Although they acknowledged problems stemming from the economic crisis, five of the six reported strong results. Positive factors at play included cost-cutting, diverse geographic markets, and their chosen disease areas, especially oncology for Celgene, HIV antivirals for Gilead Sciences, and multiple sclerosis for Biogen Idec.

Amgen, meanwhile, voiced the strongest complaints about the deteriorating global economy, blaming it in part for an 8.4% decline in sales and an 8.0% decline in earnings. Sales of its key products—the anemia drug Aranesp and the anti-inflammatory Enbrel—both dropped about 20% due to reduced demand and inventory shifts. Nevertheless, the company anticipates that performance will improve later in the year. It has kept to its earnings target while trimming its sales goals.
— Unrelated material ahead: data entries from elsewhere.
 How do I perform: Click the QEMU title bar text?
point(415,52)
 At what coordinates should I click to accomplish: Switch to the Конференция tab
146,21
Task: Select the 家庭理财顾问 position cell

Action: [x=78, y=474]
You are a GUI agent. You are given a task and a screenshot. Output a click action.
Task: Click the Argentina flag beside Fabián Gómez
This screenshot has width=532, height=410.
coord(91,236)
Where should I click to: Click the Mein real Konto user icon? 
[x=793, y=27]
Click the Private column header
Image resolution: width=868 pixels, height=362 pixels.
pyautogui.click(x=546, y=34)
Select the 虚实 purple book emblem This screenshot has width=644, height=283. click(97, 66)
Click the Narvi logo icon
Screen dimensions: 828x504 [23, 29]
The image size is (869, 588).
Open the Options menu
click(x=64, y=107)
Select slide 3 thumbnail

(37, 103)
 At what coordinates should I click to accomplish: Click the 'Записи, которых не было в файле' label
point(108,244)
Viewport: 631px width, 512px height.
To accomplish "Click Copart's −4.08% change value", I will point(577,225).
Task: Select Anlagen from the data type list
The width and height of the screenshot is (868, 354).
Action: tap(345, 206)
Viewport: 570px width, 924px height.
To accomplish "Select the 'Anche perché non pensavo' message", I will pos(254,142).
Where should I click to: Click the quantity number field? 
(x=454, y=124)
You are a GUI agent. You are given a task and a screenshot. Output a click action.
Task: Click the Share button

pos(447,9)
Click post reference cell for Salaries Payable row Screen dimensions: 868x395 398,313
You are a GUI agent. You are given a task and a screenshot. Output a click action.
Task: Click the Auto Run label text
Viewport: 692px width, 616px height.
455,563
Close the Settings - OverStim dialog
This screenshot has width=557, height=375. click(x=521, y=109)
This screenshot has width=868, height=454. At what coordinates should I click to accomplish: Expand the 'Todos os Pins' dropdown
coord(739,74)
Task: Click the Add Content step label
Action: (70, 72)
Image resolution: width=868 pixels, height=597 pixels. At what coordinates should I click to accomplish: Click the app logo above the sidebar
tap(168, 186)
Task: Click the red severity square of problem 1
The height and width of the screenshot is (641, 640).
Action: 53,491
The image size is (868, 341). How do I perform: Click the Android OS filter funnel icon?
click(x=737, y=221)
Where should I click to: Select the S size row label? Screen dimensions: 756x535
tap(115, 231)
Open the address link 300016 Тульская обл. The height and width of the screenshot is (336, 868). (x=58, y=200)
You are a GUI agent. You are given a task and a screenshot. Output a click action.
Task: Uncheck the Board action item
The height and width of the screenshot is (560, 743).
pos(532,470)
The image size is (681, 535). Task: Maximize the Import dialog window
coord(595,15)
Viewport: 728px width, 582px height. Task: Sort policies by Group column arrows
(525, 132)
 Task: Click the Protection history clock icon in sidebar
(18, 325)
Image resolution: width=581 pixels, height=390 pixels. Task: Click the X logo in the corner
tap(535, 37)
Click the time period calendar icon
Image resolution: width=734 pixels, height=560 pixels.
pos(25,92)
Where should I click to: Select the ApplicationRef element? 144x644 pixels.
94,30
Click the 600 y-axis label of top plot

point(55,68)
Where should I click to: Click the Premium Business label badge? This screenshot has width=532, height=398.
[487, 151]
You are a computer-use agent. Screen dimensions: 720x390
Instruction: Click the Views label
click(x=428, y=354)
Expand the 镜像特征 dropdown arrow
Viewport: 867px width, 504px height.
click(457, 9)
The biopharmaceutical industry "is not exempt from these economic factors in the U.S.," Amgen CEO Kevin W. Sharer told analysts about what the first quarter of 2009 has taught. "In America, patients are sometimes postponing doctor visits, not always taking medicines on the prescribed schedule, and in some cases, particularly Enbrel in our case, are finding copays difficult to afford." Recognizing this, the company will enhance copay programs for Enbrel and other drugs.

The pharmaceutical sector clearly feels the impact of the economic climate, but to a lesser extent than many other industries do, according to IMS. In the short term, companies that make vaccines and antivirals are already ramping up to help fight a potential flu pandemic. But even when the global economy recovers, drugmakers will still face the perennial problems of patent expirations and low productivity.